Data records
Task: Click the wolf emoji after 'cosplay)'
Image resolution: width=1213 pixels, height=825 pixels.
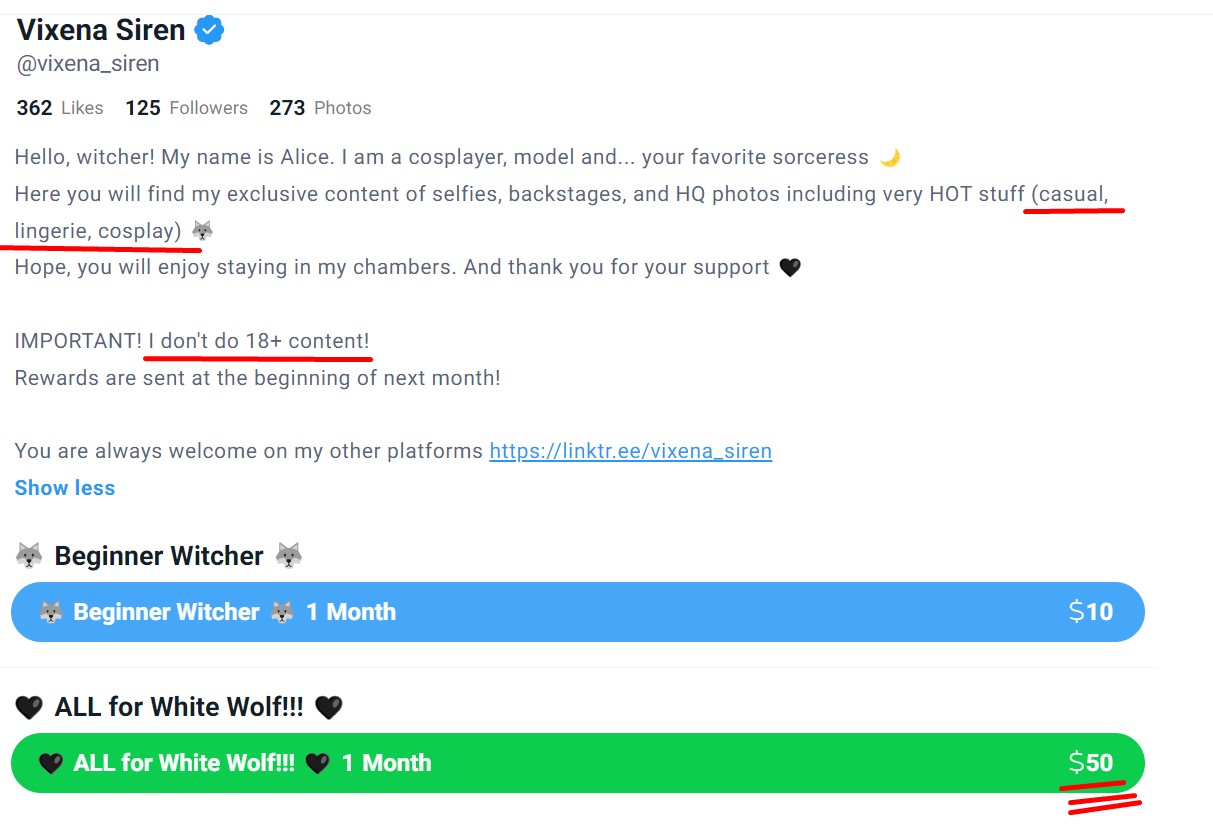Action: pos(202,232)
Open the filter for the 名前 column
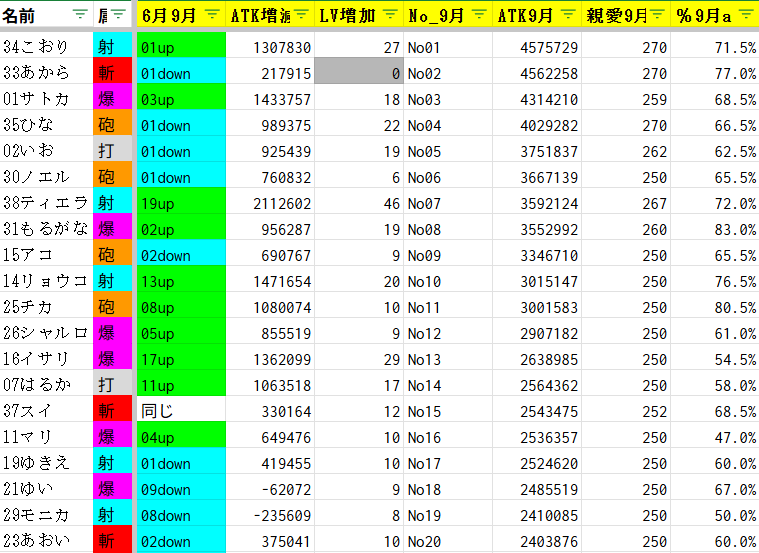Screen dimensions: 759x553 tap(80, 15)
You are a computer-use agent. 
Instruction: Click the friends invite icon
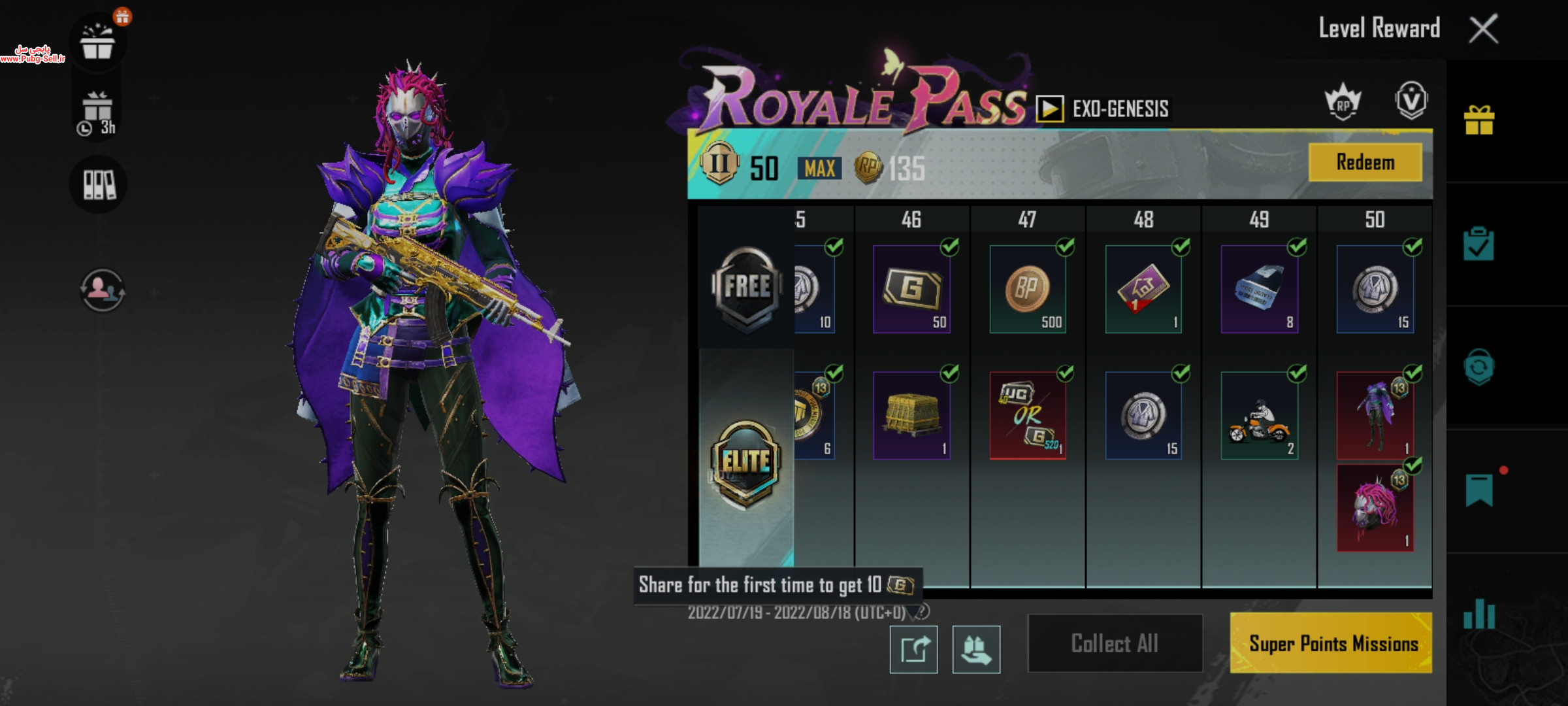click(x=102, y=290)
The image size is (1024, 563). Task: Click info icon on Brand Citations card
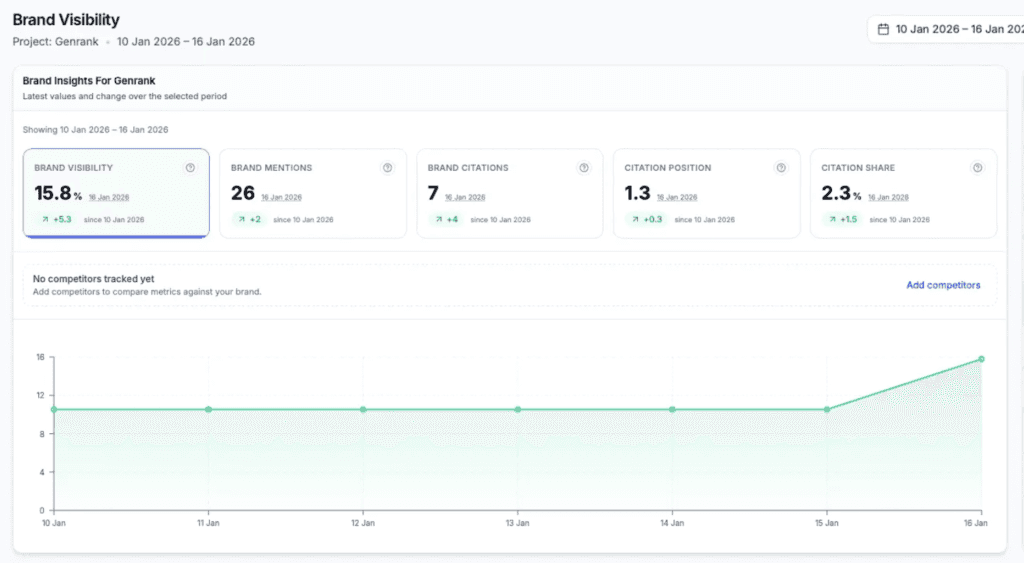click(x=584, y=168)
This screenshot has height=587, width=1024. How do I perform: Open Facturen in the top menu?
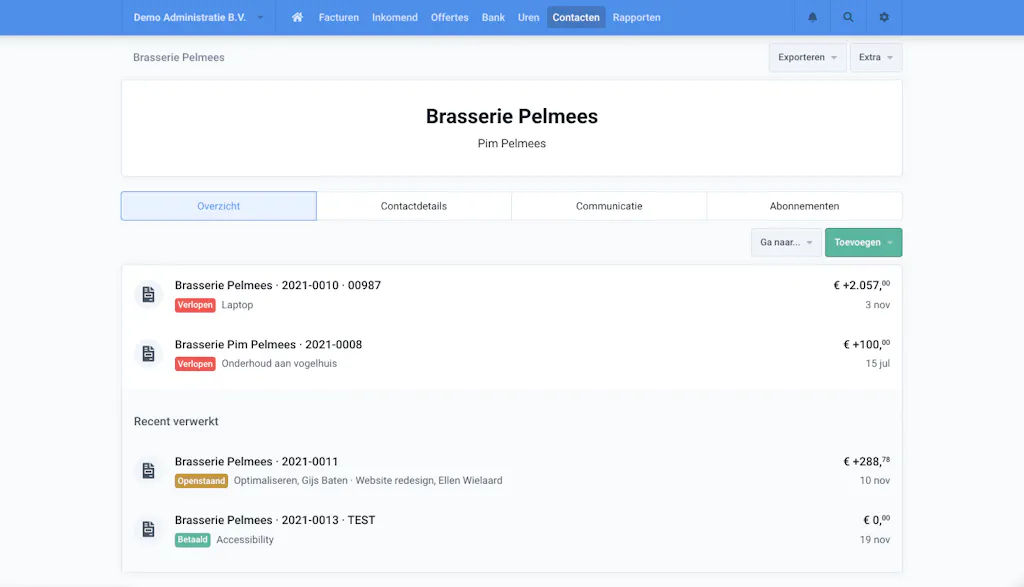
* * *
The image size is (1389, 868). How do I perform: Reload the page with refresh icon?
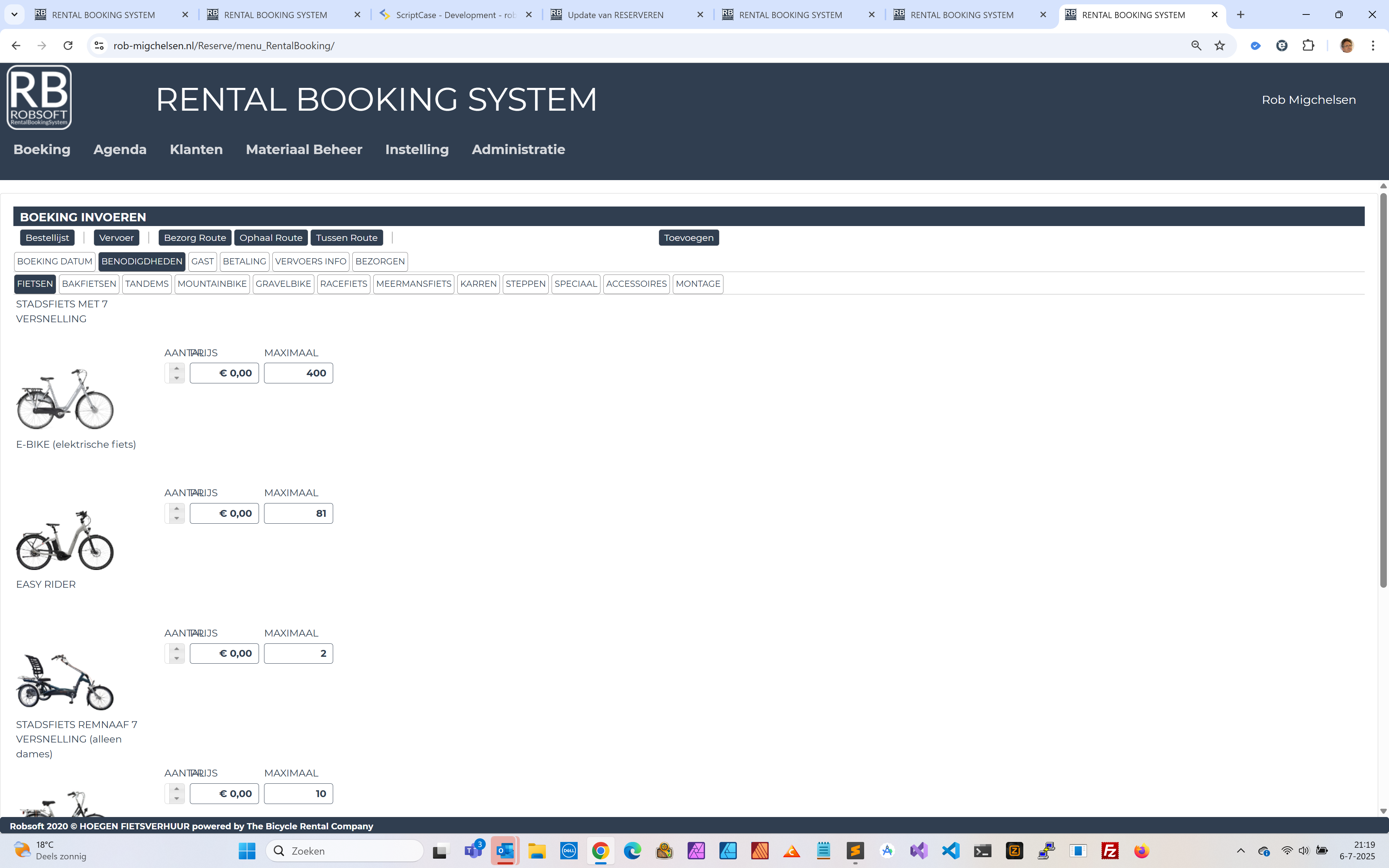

Instructions for the task
Starting with the line that has "The image size is (1024, 563)." and ending with the line that has "This screenshot has", repeat the lines above exactly, omitting every picture.

Answer to this exercise
The image size is (1024, 563). Task: Click info icon on Brand Citations card
click(x=584, y=168)
This screenshot has height=587, width=1024. How do I perform: Open Facturen in the top menu?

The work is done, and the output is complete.